Hire more drivers? Sure, where are the trucks? We are already driving old junk. And you'd have to increase the number of trailers as well. At $350,000 a piece, that probably isn't going to happen.
So, drivers are forcing their hand. I'm out of the game at the moment but I'd definitely be a part of that scenario. They want to take away pay for not more reason that corporate greed, they are going to pay as well. Actually, several drivers are out looking for new jobs, saying they can drive a regular tractor-trailer rig (not hazmat tanker stuff) for the same money as we will now be making and not have to deal with all of the hassle.
There is definitely some hassle involved with hazmat and cryogenics and tanker trailers.
We're definitely looking at a pay cut and a substantial one with this new and improved driver rip-off scam. And yes, there are plenty of regular dry van jobs that pay well, but in my case, I don't want to be out that much. Most of that requires you to be out a minimum week at a time and most of them are longer than that. No thanks. But, I would start seriously looking into local jobs.
I have no idea when this RVpark is going to come to fruition or if it's going to haul in some decent revenue, as I have said several times, there is risk involved with any business venture and I will have a decent amount of money put into this project. I'm confident I can make something work eventually if my initial business plan doesn't generate the revenue I need it to.

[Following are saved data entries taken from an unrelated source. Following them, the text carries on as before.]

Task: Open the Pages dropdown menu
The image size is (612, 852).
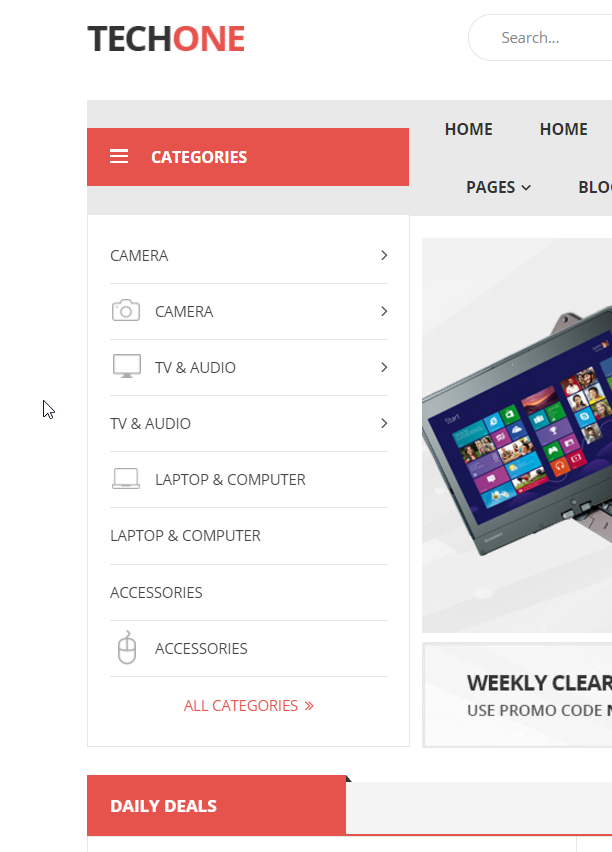Action: pyautogui.click(x=498, y=187)
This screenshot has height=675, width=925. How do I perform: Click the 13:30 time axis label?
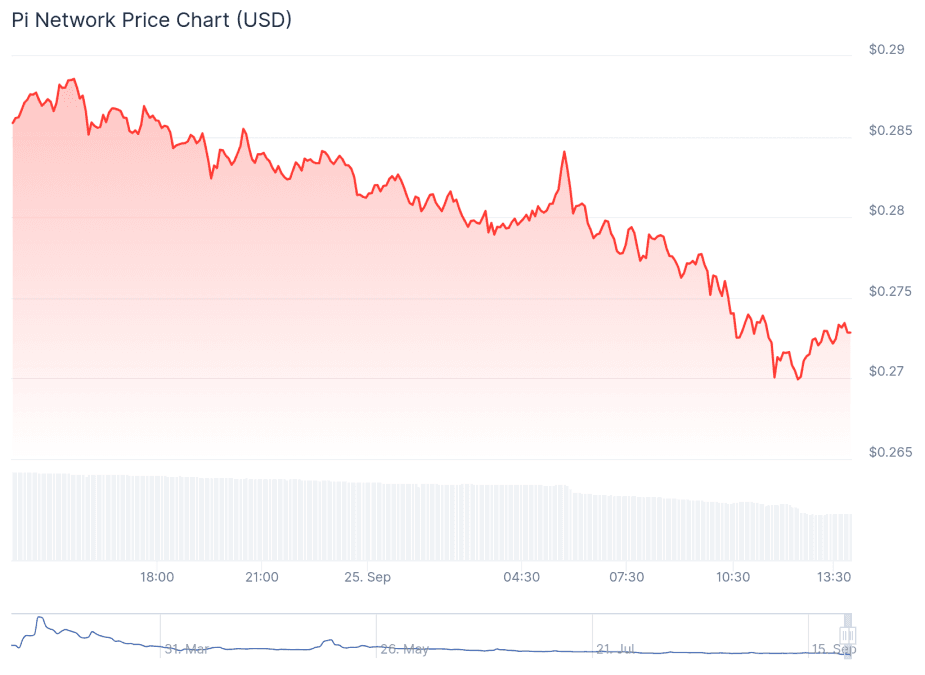pos(834,576)
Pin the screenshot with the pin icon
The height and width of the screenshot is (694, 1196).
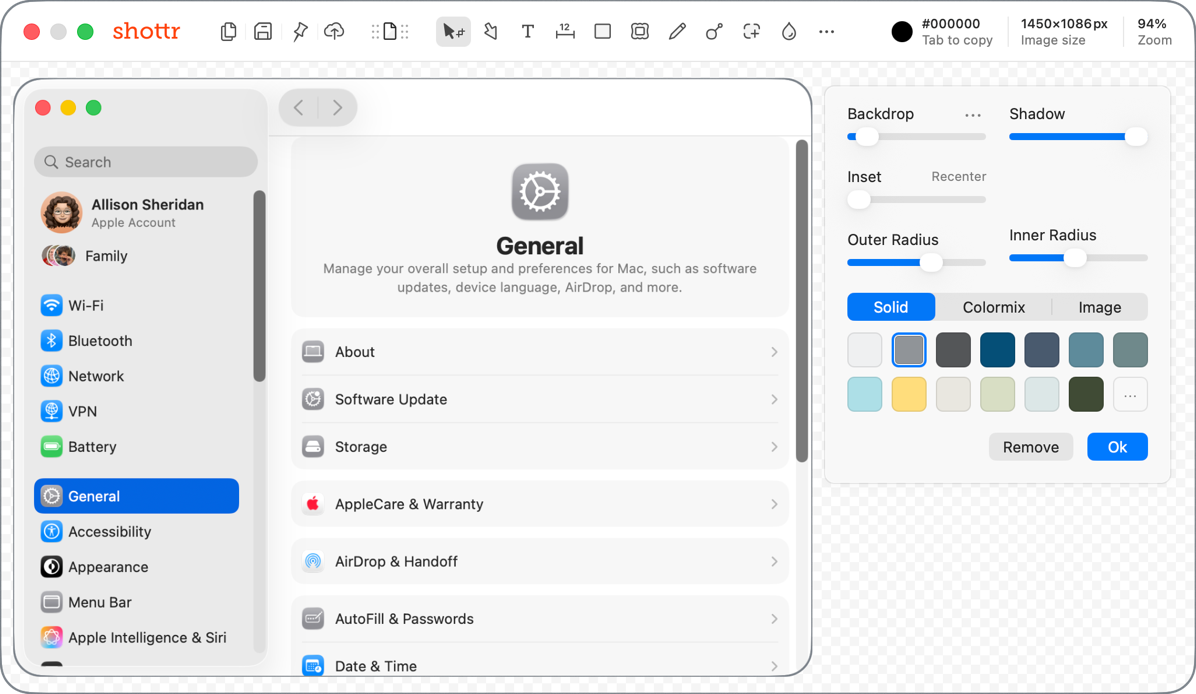point(299,32)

This isn't exactly a situation I wanted to have to deal with right now, what with everything else that's going on and I am nowhere near making any kind of decision about what to do next. I want to wait a bit and see what effect all of us spending extra days on runs is going to do for the motivation of the company to want to keep current, very lucrative contracts. Or, as this company is want, they don't care who leaves and will just eat it.
The company seems to take pleasure getting rid of people and any senior employee in the company that is open about it will tell you there is literally no job security. You get what you can out of it while you can and the....move on. For me, moving on was hopefully full time RV business, not another trucking company.
Oh, and I also want to see, speaking of waiting to see what happens, what kind of paychecks I will get without any or very little detention pay on them. You see, if they could just keep us moving on the Brownsville run - versus sitting around waiting alot - we can make as much money. Of course, I love sitting around getting paid but I've done plenty of Brownsville runs without any detention pay at all and the paychecks came out well. The problem, of course, is the Mexican company and their flare for getting empty trailers up whenever they please to do so. It's a really weird thing. Because then, if they don't get them up in time, they start crying about not having enough product - be we can't haul product without trailers.
They have fully 7 of our trailers on lease plus they have 6 of their own trailers. Yes, they have 13 trailers of this stuff and the bulk of those trailers sit down in Alta Mira, Mexico, loaded and waiting to be used.
Anyway, it is what it is and I'll have to somehow deal with it. It's really kind of crappy this company is doing this to us, tho. The dispatchers must be having a lot of added stress on them, this deal is coming from corporate, higher ups. I don't know that they understand the headaches they are now creating for themselves with drivers being out longer than ever before getting back on any given trip.
Coughing is subsiding even more. I'm still having rather violent episodes but at least there are fewer of them.